DATA PROVIDED:
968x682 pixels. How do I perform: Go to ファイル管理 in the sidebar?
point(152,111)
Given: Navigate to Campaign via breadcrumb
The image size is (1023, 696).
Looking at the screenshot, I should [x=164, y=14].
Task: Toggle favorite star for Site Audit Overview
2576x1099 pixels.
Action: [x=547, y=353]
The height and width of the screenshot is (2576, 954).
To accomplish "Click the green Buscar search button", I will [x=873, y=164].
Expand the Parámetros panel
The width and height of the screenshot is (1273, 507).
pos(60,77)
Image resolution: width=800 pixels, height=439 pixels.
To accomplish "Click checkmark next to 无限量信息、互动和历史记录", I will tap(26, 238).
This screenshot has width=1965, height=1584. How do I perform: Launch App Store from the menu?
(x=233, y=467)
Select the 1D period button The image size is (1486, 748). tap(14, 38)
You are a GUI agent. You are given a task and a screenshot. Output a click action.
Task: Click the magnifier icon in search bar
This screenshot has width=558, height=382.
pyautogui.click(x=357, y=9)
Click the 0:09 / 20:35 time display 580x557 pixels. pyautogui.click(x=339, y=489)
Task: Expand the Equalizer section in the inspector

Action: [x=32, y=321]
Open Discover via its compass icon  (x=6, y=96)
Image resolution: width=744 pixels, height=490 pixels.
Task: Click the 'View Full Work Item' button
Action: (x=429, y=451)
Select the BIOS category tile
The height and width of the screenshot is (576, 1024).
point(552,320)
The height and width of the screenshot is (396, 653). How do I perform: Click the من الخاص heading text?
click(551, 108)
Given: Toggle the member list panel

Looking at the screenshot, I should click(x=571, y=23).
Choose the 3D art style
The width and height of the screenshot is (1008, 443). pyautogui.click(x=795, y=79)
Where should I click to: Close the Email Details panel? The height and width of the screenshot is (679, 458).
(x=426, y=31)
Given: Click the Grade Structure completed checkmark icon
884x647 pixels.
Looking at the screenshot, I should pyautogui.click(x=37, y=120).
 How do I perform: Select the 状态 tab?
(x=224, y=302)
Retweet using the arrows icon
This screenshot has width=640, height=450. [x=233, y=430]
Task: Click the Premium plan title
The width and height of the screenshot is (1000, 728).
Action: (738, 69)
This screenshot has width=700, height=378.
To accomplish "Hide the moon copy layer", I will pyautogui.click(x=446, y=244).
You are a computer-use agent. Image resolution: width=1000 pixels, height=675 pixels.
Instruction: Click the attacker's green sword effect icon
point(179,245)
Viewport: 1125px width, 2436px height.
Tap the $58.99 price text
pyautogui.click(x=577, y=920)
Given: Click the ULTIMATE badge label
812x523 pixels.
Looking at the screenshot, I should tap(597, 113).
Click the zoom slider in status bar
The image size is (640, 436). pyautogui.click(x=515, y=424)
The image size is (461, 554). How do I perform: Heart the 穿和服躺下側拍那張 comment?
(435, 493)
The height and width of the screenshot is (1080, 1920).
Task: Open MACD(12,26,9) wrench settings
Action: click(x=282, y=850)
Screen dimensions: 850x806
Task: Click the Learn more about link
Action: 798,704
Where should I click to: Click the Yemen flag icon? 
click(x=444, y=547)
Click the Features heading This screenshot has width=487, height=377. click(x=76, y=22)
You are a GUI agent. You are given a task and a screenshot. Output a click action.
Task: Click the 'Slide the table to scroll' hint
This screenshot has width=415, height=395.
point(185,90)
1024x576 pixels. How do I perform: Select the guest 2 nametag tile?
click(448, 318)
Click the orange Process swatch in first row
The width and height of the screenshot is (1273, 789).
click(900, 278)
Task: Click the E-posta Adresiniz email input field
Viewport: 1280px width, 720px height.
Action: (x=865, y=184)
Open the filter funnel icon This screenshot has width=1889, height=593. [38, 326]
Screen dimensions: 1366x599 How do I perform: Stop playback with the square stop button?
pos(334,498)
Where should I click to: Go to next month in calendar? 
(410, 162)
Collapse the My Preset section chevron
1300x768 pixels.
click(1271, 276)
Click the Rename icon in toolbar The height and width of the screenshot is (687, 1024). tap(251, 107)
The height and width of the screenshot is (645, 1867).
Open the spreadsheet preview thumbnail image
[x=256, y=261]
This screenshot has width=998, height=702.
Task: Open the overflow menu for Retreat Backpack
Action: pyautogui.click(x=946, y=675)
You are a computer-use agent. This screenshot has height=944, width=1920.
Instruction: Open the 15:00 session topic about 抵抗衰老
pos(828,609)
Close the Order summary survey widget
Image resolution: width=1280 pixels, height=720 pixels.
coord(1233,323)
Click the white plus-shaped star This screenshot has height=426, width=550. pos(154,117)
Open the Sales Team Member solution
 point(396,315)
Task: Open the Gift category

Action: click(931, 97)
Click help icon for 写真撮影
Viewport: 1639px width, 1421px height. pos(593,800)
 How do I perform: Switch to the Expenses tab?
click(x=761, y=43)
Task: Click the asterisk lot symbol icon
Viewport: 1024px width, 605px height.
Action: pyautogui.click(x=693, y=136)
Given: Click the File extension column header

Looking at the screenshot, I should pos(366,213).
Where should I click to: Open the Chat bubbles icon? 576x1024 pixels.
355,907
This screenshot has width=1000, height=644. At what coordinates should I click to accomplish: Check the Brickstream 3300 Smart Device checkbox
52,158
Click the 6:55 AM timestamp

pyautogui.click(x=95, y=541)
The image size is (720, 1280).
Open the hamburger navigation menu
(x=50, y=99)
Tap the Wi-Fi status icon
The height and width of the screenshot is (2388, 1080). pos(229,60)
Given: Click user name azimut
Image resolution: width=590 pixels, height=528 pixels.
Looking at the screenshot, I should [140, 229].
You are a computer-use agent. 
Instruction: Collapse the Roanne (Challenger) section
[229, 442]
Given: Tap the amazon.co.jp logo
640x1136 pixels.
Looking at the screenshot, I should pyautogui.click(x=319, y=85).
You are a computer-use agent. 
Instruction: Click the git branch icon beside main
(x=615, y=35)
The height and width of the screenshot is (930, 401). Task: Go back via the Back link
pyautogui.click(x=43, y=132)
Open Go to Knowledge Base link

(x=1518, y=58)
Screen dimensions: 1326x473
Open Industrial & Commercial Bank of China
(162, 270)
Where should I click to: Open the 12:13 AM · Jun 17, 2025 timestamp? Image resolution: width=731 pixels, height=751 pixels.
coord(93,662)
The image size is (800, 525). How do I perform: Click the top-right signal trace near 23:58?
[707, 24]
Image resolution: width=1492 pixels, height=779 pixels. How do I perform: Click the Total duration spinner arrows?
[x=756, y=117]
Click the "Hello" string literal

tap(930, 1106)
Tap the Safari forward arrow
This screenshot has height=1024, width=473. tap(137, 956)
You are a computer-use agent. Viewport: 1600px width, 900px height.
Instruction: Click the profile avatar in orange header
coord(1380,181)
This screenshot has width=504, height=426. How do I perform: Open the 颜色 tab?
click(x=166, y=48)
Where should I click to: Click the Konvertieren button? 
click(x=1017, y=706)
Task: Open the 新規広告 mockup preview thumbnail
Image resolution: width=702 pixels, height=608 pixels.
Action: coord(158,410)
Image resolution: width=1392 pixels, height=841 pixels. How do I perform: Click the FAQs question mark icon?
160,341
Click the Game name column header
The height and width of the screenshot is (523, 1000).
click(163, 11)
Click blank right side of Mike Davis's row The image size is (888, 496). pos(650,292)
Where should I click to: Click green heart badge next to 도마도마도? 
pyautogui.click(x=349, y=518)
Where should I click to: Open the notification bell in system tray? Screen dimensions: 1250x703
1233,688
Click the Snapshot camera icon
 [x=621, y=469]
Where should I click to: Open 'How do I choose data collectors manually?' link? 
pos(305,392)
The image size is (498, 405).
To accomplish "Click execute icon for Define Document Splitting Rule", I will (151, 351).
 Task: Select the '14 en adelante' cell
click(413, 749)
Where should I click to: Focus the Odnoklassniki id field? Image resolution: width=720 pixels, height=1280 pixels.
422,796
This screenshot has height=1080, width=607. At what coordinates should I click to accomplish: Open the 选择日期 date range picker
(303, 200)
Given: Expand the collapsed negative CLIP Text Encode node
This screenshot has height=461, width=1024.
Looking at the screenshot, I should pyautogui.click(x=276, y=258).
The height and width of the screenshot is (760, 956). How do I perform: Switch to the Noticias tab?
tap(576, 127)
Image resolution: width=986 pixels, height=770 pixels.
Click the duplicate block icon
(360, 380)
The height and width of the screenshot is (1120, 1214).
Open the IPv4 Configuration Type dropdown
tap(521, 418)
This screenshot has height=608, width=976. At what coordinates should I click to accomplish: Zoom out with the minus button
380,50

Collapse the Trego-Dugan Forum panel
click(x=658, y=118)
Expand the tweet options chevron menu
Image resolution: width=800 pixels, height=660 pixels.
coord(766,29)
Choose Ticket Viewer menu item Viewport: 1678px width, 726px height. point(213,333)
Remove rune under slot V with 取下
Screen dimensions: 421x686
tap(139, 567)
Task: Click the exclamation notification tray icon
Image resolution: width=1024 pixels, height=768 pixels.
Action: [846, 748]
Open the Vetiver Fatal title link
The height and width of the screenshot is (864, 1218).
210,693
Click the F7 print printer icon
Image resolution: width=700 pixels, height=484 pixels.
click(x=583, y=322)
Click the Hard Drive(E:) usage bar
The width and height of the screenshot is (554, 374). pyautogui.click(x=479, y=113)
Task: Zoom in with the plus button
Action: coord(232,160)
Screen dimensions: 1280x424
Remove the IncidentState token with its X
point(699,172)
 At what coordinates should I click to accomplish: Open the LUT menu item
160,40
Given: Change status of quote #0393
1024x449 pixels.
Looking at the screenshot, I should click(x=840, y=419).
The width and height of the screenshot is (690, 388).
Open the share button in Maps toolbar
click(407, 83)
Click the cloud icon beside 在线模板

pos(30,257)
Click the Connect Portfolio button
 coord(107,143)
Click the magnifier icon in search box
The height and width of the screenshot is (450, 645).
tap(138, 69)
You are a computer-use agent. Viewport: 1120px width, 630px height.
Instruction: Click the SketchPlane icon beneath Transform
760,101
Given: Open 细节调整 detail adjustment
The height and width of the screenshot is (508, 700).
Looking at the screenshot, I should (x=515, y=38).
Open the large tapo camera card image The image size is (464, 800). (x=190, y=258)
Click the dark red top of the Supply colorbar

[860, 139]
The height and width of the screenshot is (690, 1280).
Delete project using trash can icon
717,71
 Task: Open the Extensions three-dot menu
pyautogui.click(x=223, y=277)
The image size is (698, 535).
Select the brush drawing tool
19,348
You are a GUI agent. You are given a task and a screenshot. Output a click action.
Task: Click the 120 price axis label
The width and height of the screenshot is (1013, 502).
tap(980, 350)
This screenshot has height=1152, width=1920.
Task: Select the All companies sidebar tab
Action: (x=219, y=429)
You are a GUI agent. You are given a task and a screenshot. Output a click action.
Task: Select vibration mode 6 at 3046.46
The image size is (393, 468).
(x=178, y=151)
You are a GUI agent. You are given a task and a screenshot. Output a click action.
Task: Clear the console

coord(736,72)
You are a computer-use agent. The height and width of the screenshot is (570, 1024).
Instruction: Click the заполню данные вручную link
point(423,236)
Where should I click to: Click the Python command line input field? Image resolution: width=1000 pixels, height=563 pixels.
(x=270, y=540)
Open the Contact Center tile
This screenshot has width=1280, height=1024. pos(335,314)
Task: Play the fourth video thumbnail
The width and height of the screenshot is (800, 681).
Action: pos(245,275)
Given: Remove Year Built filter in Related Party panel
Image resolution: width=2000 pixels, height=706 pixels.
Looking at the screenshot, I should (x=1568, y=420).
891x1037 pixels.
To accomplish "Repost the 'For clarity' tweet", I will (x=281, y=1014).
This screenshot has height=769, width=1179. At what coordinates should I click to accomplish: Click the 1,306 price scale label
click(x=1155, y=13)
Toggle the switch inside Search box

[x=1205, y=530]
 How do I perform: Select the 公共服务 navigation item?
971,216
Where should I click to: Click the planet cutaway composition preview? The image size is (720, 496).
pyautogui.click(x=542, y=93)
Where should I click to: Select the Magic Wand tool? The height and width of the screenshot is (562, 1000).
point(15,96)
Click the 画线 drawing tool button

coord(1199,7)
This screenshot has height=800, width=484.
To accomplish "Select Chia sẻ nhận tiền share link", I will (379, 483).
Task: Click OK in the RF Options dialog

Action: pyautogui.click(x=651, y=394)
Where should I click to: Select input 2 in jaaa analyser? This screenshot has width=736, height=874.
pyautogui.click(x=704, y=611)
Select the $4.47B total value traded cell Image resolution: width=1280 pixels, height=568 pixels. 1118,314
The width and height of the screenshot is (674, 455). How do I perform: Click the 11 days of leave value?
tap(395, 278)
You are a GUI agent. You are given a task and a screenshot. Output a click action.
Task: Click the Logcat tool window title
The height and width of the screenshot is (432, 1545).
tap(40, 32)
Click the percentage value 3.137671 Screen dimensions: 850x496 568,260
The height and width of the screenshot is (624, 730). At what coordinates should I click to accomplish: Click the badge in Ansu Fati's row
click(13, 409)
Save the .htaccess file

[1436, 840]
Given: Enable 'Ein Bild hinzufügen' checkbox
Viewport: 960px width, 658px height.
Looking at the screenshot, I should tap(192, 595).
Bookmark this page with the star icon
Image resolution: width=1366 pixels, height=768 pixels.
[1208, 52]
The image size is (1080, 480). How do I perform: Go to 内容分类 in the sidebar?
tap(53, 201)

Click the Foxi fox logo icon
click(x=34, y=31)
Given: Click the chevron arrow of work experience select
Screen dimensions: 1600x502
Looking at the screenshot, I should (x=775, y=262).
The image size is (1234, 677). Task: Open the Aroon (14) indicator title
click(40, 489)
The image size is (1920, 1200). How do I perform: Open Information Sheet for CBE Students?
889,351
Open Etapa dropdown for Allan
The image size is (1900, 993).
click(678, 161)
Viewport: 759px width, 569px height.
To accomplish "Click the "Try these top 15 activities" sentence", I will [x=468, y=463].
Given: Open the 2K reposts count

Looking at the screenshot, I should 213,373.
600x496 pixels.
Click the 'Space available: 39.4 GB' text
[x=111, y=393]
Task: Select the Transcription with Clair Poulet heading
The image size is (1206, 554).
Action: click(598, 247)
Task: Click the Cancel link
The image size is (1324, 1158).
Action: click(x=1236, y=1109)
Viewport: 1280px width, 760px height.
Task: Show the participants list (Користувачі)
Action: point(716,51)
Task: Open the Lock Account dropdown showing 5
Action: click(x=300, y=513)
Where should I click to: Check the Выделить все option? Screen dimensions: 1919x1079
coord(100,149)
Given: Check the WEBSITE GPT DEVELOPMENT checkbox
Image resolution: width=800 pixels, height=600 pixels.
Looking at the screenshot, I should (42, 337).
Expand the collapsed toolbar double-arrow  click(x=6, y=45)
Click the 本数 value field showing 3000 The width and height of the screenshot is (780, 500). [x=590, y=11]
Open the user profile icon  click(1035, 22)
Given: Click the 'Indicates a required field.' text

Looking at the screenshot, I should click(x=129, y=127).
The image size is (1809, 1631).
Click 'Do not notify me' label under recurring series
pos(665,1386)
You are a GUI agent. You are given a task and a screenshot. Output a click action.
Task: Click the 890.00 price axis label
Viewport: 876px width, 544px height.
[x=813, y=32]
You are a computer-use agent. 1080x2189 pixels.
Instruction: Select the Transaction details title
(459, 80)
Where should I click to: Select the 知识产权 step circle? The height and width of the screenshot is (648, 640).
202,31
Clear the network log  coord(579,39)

WORK INSTRUCTIONS: Every line in the listing that holds "magnifier" belongs in the answer.

EXERCISE RESPONSE:
Task: Click the magnifier icon in search bar
Click the magnifier icon in search box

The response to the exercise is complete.